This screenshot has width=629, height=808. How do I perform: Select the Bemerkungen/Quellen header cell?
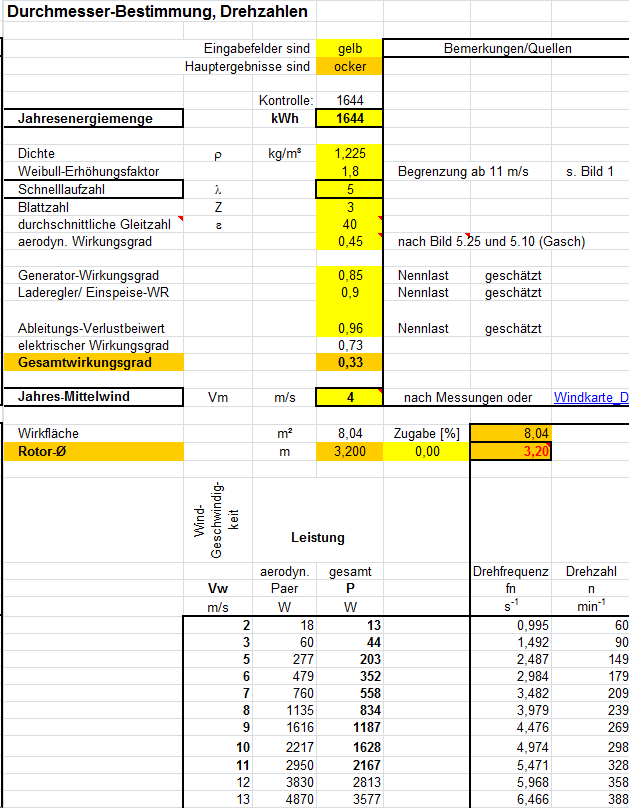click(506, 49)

...

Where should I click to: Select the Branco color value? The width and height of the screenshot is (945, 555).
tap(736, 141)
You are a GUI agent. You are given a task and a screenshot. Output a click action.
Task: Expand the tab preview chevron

* * *

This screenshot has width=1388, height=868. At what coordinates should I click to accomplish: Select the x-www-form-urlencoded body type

GOAL:
Render as a numbered list the items starting at the line that contains "This screenshot has width=629, height=808." and ending at the line that contains "click(506, 49)", leaving out blank lines and any pictures.

SOLVED PROBLEM:
1. This screenshot has width=629, height=808. How do I perform: Select the Bemerkungen/Quellen header cell?
2. click(506, 49)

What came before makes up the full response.